Dans le livre qui nous occupe, Delphine la narratrice est écrivain et vient de publier un best-seller racontant l’histoire et les troubles de sa propre mère. Sa vie ressemble donc à s’y méprendre à celle de sa créatrice. Elle doit maintenant s’atteler au roman suivant et cherche l’inspiration. C’est alors qu’elle rencontre L. dont le nom sera toujours désigné par cette simple initiale. L. est une jeune femme brillante et empathique, elle-même impliquée dans le processus d’écriture en tant que prête-plume pour célébrités. C’est le début de ce qui semble être une grande amitié entre filles, mais se transforme insidieusement en manœuvres malsaines et influence toxique. L. a décrété que Delphine devait écrire son « livre caché » qui révèlerait ses secrets les plus intérieurs.
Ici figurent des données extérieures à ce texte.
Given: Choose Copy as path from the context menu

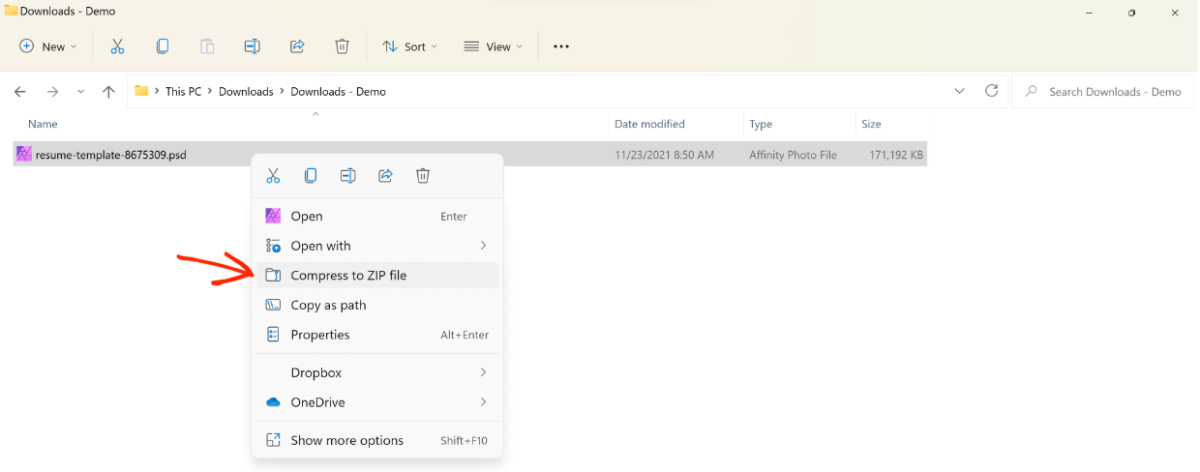Looking at the screenshot, I should [328, 305].
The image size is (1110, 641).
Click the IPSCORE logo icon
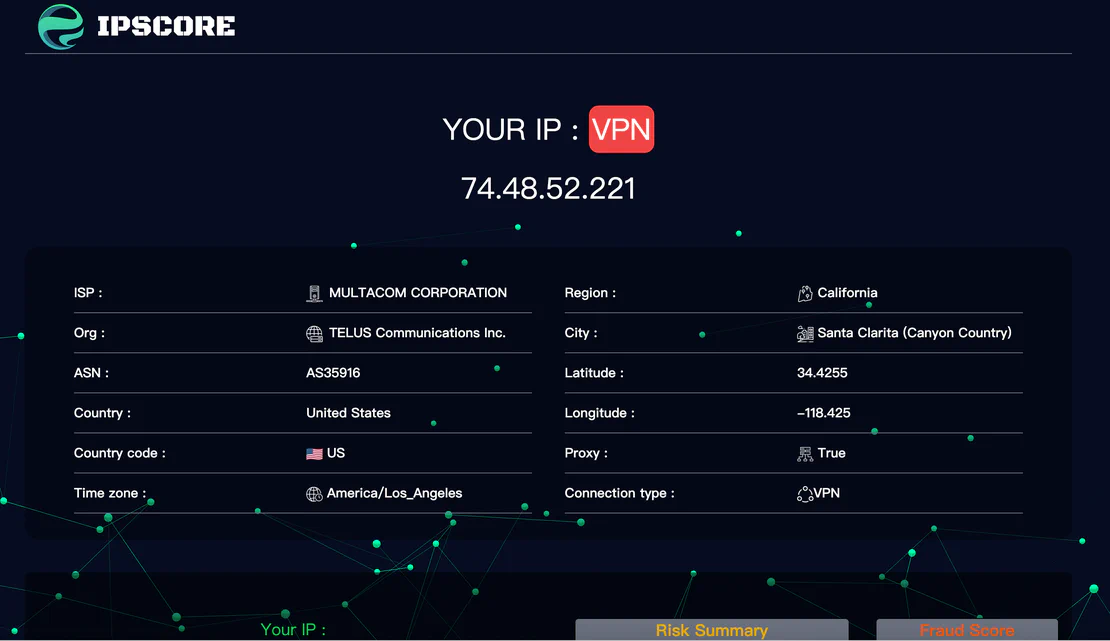click(x=59, y=27)
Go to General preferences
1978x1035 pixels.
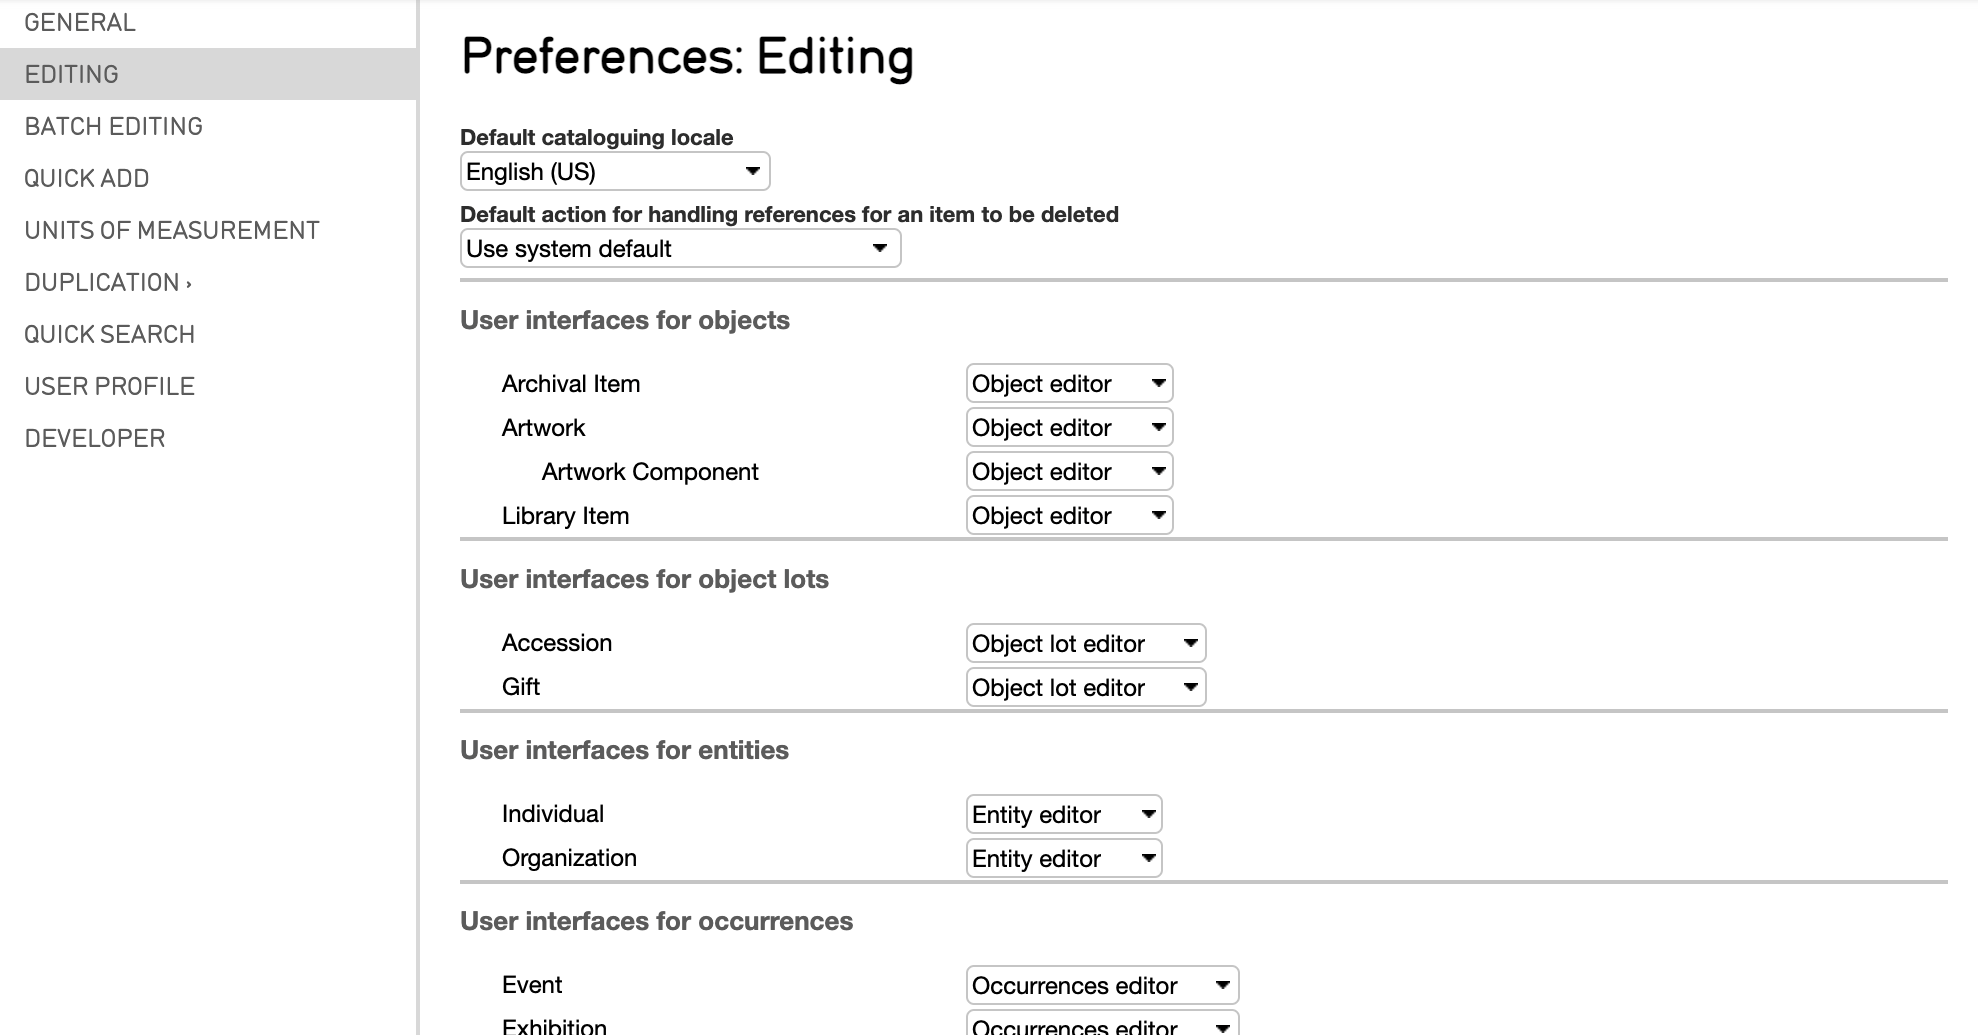(80, 23)
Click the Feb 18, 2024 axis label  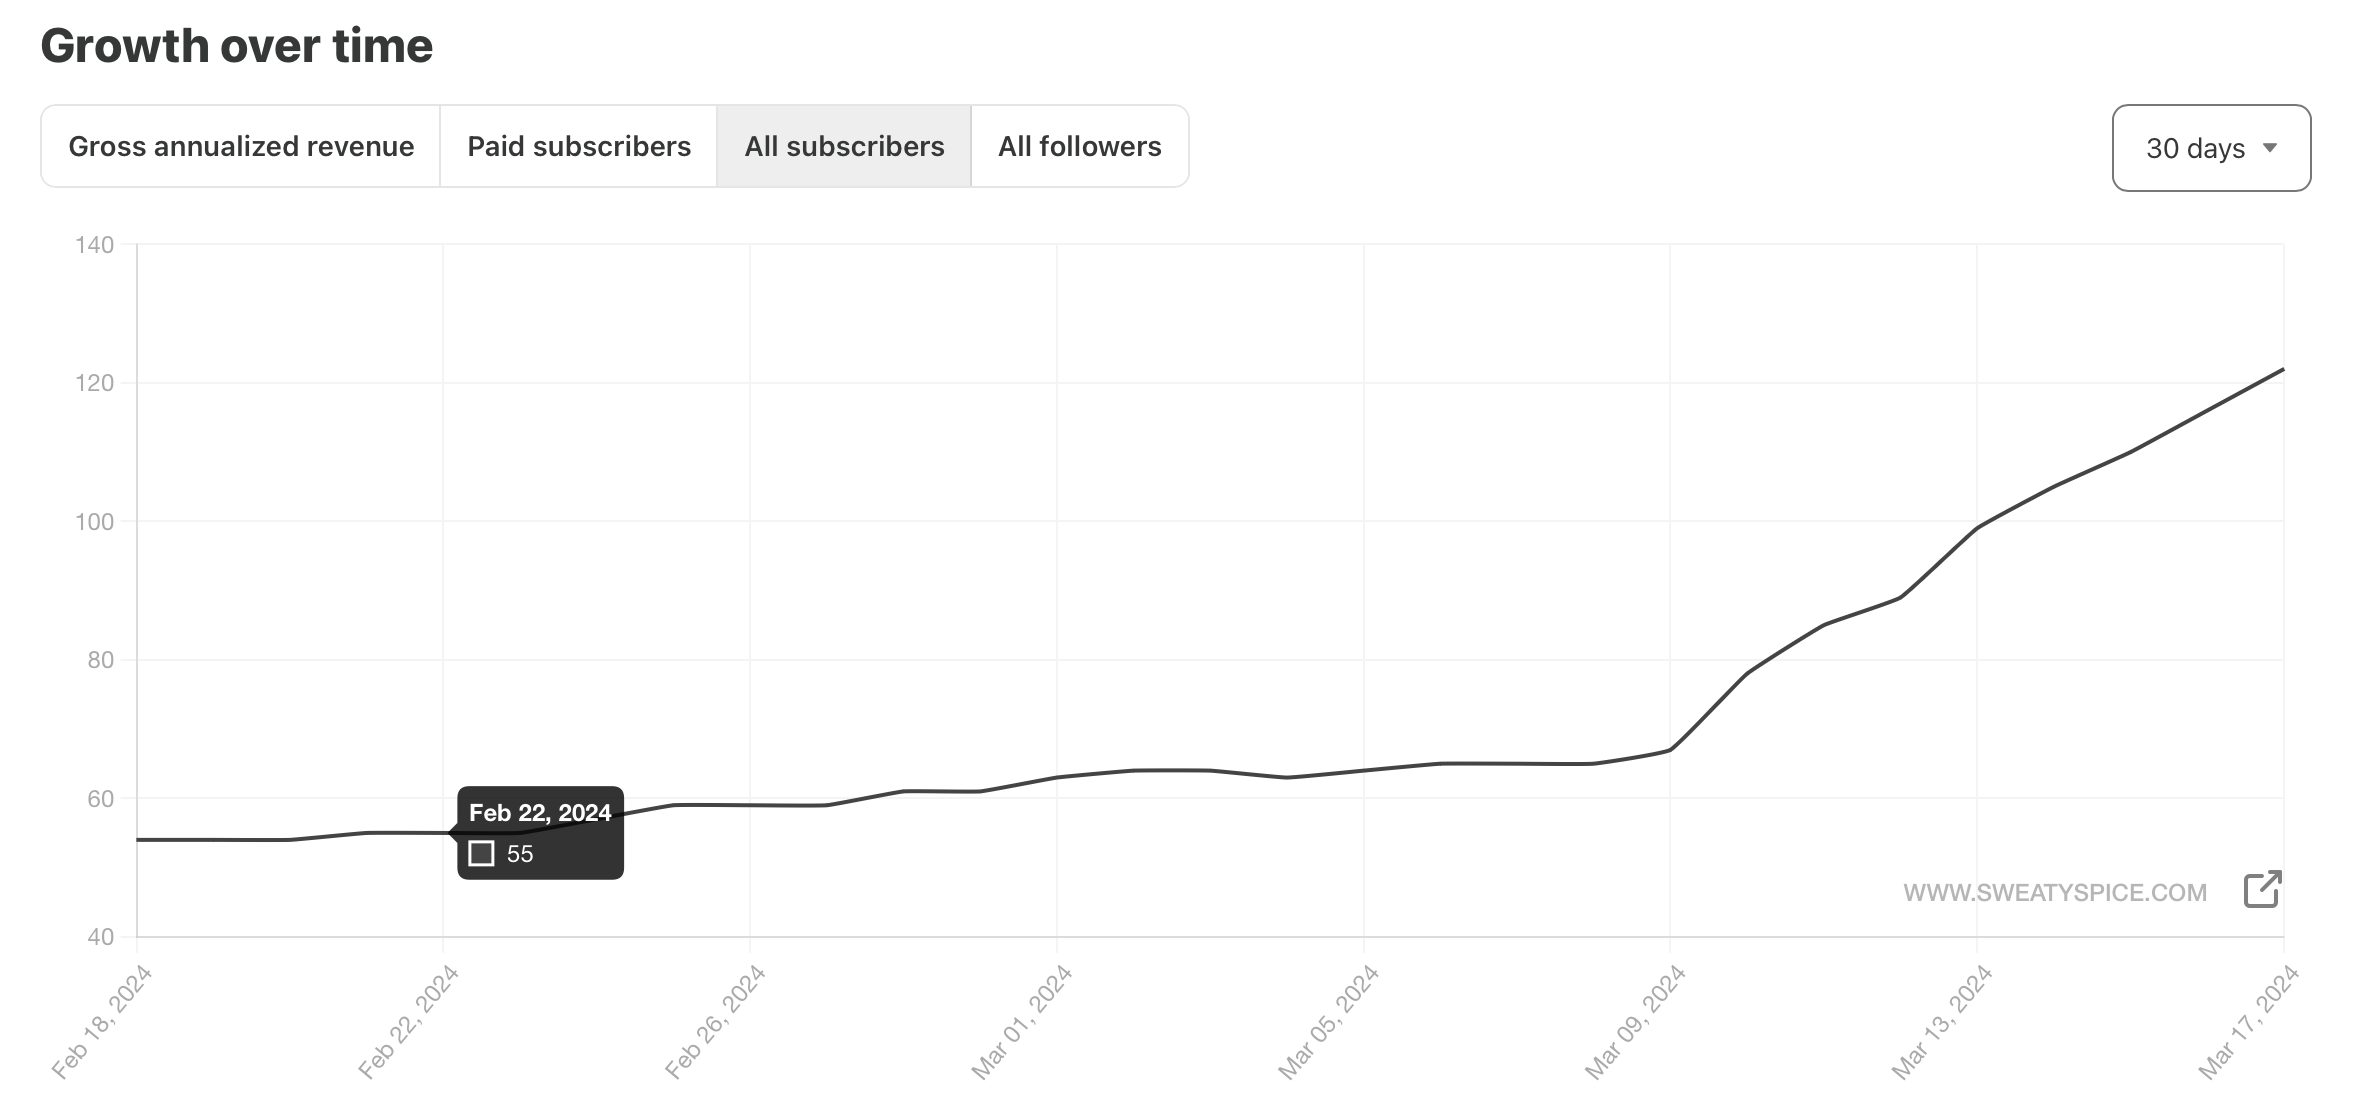[x=102, y=1022]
« Il n’y a pas d’écriture que l’écriture de soi. »

C’est là l’occasion d’une nouvelle réflexion sur l’écriture, entamée par Delphine de Vigan dans son précédent roman. Les écrivains doivent-ils se dévoiler et ne parler que d’eux dans leurs œuvres ? N’est-ce pas uniquement les faits réels que recherchent les lecteurs ? Existe-t-il seulement de pures fictions ?

Le personnage principal a le même prénom et exerce le même métier. Comme l’auteure, elle vient d’écrire un livre exposant une part intime de son être sur la place publique. Alors s’agit-il d’une histoire vraie comme le suggère le titre ? Delphine de Vigan a-t-elle réellement rencontré L., s’est-elle retrouvée sous son emprise, et comme son héroïne, peu à peu incapable d’écrire et de poursuivre son travail d’introspection ? Ou bien L. n’est-elle que la métaphore de ce long cheminement entre deux livres ?

Avec beaucoup d’habileté, l’auteure embrouille un lecteur qui semble n’aimer que le Vrai et cherche sans cesse « à le démêler de la fable ». D’ailleurs, il est fort probable qu’après la lecture du roman, vous irez comme moi faire quelques recherches sur Internet pour en avoir le cœur net.

La tension monte à mesure qu’L. renforce son influence sur Delphine la narratrice, qu’elle l’isole de ses proches et anéantit sa confiance en elle.

« Un genre de surmoi sarcastique et sans indulgence avait pris possession de mon esprit. »

Je n’ai pourtant pas classé ce roman dans la catégorie thriller : il ne m’a pas véritablement arraché de frissons. Tenue par son suspense, certes. J’ai passé un excellent moment. Mais il aurait fallu qu’il soit plus concentré, que son style soit plus incisif pour m’empêcher de dormir !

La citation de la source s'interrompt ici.